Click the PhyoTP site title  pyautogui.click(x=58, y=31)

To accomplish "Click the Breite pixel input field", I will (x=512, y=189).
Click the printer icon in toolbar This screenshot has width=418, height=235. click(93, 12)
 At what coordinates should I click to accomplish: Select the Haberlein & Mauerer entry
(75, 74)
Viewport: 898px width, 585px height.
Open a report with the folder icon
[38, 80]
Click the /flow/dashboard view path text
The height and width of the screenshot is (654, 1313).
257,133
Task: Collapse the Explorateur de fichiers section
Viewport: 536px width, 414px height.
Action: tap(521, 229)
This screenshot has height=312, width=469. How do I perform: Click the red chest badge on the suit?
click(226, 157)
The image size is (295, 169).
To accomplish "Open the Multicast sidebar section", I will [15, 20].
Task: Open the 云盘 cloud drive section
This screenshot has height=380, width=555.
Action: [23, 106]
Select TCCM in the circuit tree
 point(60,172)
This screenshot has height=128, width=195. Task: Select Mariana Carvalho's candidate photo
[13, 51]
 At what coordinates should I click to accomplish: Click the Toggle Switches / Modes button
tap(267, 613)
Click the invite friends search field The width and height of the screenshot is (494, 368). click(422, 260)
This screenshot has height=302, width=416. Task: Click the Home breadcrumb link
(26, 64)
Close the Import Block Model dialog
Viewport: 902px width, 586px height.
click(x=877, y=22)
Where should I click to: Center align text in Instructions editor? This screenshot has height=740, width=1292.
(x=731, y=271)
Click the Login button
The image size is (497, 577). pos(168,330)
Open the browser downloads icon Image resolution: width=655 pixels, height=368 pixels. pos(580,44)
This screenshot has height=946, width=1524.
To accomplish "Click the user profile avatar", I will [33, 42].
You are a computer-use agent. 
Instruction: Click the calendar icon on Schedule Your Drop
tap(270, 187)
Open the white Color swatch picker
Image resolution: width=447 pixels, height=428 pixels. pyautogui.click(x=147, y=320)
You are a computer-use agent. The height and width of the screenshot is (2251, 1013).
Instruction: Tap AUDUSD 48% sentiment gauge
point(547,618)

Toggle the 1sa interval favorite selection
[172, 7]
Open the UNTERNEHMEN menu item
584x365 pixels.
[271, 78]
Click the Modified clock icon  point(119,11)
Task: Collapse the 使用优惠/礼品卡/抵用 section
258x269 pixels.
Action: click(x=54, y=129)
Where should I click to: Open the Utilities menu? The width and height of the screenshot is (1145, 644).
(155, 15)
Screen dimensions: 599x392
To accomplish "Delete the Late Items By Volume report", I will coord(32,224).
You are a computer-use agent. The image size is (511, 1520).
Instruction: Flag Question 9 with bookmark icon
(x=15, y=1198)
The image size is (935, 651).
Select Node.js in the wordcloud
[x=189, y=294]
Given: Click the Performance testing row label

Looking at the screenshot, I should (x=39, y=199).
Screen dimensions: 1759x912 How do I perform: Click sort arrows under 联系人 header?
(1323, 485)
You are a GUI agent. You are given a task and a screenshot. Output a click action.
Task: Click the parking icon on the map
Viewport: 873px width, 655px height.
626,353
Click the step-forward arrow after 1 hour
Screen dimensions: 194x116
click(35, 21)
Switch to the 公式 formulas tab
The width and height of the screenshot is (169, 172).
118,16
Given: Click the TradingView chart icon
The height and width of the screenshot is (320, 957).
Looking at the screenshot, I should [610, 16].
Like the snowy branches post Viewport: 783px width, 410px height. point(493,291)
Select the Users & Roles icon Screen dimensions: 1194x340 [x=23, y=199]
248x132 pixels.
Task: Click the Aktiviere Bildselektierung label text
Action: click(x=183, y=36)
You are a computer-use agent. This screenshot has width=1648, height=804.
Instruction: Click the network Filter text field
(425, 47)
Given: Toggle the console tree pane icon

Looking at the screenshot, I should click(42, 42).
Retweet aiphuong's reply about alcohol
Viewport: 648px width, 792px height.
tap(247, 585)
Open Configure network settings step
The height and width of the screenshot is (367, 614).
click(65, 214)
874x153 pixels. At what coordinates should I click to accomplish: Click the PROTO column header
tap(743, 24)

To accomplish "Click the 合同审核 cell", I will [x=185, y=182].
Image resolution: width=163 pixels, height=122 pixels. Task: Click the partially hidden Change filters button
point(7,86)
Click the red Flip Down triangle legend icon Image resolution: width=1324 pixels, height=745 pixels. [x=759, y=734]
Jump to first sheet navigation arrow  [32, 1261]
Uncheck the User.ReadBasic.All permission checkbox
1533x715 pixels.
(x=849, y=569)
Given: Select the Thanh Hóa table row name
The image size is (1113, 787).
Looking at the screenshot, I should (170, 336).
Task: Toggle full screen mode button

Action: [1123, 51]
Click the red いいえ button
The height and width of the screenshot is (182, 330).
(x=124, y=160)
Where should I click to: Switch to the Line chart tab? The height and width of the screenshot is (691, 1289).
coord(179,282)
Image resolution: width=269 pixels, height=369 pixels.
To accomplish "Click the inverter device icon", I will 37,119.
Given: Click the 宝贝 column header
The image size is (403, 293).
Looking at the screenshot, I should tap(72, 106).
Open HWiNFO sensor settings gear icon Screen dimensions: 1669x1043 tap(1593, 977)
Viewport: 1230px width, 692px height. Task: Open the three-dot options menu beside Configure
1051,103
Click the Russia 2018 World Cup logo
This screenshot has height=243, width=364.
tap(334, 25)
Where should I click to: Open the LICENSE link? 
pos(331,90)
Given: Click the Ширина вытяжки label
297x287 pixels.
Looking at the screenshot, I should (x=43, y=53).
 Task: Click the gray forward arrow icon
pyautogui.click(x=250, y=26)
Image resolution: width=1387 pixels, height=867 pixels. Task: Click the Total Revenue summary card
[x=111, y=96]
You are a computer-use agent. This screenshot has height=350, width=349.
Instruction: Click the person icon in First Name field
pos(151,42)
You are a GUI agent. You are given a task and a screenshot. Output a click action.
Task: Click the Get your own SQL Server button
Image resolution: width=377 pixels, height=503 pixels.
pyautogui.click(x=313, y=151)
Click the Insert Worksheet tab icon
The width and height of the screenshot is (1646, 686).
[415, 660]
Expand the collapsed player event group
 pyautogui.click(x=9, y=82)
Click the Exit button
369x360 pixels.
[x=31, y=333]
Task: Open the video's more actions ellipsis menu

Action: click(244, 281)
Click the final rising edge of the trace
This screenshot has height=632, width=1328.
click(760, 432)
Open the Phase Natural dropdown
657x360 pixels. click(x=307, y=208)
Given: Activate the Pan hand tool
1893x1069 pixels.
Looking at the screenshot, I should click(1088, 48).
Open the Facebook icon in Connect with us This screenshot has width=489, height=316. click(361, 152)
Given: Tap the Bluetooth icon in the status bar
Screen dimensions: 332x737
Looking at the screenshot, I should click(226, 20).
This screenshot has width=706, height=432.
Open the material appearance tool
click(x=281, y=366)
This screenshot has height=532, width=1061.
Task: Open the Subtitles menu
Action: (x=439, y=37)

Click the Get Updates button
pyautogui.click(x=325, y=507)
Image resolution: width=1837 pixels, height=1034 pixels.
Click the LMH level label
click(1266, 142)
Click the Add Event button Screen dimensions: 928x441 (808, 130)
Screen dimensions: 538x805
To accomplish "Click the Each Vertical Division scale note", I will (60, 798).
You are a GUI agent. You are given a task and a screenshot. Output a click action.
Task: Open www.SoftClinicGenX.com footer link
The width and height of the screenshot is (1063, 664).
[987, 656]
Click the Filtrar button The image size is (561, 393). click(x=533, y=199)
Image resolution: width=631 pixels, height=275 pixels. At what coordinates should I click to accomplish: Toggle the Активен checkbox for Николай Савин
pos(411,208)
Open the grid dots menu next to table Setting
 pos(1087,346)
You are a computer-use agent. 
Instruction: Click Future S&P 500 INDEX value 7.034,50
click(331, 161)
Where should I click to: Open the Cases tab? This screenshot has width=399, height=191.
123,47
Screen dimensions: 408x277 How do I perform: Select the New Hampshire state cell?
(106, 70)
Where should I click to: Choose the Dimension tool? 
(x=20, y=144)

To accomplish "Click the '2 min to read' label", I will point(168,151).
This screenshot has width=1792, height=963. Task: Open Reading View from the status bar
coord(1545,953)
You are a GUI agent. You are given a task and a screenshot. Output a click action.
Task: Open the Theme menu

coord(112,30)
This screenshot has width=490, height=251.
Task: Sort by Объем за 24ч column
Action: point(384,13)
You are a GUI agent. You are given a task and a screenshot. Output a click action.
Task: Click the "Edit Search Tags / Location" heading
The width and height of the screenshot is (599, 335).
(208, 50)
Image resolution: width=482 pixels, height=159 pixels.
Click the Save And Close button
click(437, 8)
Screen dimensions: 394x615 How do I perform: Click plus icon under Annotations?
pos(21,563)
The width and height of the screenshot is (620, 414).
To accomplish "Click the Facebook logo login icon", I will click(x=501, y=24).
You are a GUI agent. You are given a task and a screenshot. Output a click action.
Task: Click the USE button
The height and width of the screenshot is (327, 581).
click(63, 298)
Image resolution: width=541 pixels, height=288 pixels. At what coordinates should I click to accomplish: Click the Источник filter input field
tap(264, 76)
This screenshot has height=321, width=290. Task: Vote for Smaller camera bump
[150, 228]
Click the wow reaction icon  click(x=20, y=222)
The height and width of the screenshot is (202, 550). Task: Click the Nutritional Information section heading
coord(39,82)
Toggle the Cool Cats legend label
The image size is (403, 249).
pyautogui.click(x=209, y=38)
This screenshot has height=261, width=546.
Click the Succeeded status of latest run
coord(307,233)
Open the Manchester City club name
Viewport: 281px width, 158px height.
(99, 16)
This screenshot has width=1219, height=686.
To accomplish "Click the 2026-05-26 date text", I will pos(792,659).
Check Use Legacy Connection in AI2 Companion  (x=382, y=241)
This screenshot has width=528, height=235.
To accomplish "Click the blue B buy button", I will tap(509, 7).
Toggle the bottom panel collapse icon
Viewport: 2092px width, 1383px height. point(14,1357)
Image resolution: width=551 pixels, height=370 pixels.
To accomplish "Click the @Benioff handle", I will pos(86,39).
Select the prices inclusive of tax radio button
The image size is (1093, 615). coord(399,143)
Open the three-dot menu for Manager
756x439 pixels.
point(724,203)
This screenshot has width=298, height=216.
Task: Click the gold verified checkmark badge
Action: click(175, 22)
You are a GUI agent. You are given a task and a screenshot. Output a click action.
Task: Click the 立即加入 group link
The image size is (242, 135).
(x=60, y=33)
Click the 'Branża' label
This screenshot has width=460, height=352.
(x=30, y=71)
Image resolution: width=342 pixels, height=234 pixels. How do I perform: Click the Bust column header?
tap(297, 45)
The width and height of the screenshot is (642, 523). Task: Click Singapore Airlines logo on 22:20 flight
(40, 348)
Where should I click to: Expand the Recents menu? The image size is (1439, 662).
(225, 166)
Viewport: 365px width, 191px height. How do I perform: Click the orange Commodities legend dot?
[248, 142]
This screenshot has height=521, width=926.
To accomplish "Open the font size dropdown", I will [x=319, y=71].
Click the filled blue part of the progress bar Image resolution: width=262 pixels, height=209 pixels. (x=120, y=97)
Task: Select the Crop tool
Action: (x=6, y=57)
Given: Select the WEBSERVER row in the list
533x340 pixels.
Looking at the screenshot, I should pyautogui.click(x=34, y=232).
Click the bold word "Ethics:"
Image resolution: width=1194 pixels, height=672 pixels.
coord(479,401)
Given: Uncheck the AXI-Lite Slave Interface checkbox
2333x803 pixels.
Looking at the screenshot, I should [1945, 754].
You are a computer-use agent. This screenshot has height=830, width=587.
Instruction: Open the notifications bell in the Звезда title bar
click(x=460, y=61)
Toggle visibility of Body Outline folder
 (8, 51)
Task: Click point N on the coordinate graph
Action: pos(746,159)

• [Task requirements]:
Rewrite the part of the data that opens with the line containing "Viewport: 1230px width, 692px" and closes with the line containing "pos(331,90)", swapping "Configure" for "Preferences" and keeping everything else the same.

• [Answer to this exercise]:
Viewport: 1230px width, 692px height. Task: Open the three-dot options menu beside Preferences
1051,103
Click the Russia 2018 World Cup logo
This screenshot has height=243, width=364.
tap(334, 25)
Where should I click to: Open the LICENSE link? 
pos(331,90)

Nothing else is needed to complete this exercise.